In this audio program, I offer meditation instruction on Shamatha, or calm abiding meditation. This is a fundamental form of mindfulness meditation. This is excerpted from my audio learning course (available through Soundstrue.com) Dream Yoga: The Tibetan Path of Awakening through Lucid Dreaming.
Mediation Involves the Body, the Breath, and the Mind
The Foundation: The Body
Posture is important in meditation. The posture of your body has an effect on the posture of your mind. If you slouch, the mind tends to slouch. If you’re too stiff, the mind tends to get too stiff. As Pema Chodron says, “not too tight, not too loose”.
Instructions for Posture: Fearlessness and Gentleness
- If you have a meditation cushion, take your seat in the middle of the cushion, and feel your connection to the earth.
- Cross your legs, which are almost like roots into the earth, and place your hands passively on your thighs.
- Have an attitude of dignity, even nobility, almost as if you’re taking a throne.
- As we work our way up, the back is firm, but not stiff.
- The shoulders are gently pulled back, opening the chest area, revealing the heart.
- The central instruction about posture is opening the heart, which is symbolic for also opening the mind.
- The back is strong, stable, and unwavering, representing the masculine quality of fearlessness.
- The heart center is soft, receptive, and open, representing the feminine quality of gentleness.
- The head is aligned on top of the spine, which for many people means pulling your head back.
- The eyes are open, resting about six feet or so in front of you.
- The visual field is open, receptive, unfocused.
- The lips are slightly parted, as if you were saying the word “ah.”
- The tongue is resting on the back of the upper teeth.
If Sitting on a Chair:
- Sit squarely on the chair but don’t lean against the back.
- Plant your feat on the ground and rest your hands passively on your thighs.
- The rest of the technique for the posture is the same.
- Gently but precisely bring your awareness to the natural movement of your breath.
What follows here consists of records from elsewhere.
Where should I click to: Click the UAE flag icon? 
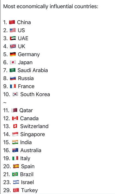13,38
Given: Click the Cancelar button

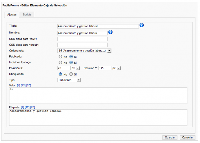Looking at the screenshot, I should 187,138.
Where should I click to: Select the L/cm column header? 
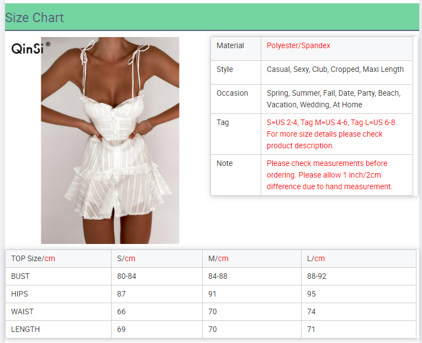316,258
- Don’t imagine it, don’t visualize it, just simply feel it.
- Feel the movement of your breath as it goes in and out.
- That’s it.
Surrender to the Simplicity
- You’re just sitting and breathing. An important aspect of meditation is its uncompromising simplicity. Don’t try to outsmart the practice. Let the simplicity work on you.
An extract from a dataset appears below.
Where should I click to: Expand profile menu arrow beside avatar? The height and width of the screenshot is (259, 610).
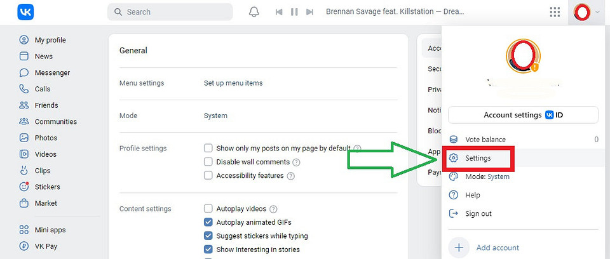coord(597,12)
- Complexity doesn’t stand a chance against simplicity. In meditation, the complex mind eventually surrenders to the simplicity of the technique.
- Whenever anything arises in your mind that distracts you from your breath – a thought, fantasy, image, emotion, whatever – you simply but precisely label that distraction as “thinking” and then return to your breath.
- “Thinking” is not a reprimand. It’s an act of recognition, an act of lucidity.
- Within the context of lucid dreaming, you can replace the label “thinking” with “wake up.” Every time you notice you’ve been distracted, you wake up from that and come back to your breath.
- It’s very gentle, like popping a bubble with a feather. Thoughts are just the play of your mind. Thoughts are never the problem.
- Using the language of lucid dreaming, once you get hooked into the contents of your mind, you’ve gone non-lucid. To get lucid, you simply recognize the thought and come back to your body and breath.
Practice 15 to 20 Minutes a Day
- If you can do longer, that’s great, but 15 minutes is enough. It also helps to do it first thing in the morning.
- Be a bit tight at first, and lean into establishing this good habit.
- The goal is to get to the point where it doesn’t feel quite right if you’re not meditating, just like for most of us it doesn’t feel quite right to go to bed without brushing our teeth.
- If you stick with it, you’ll get to the point where meditation almost seems to “do you.” It comes more naturally, gets easier, and builds on itself. But we have to invest in it a bit before we can reap these benefits, just like with any other noble venture.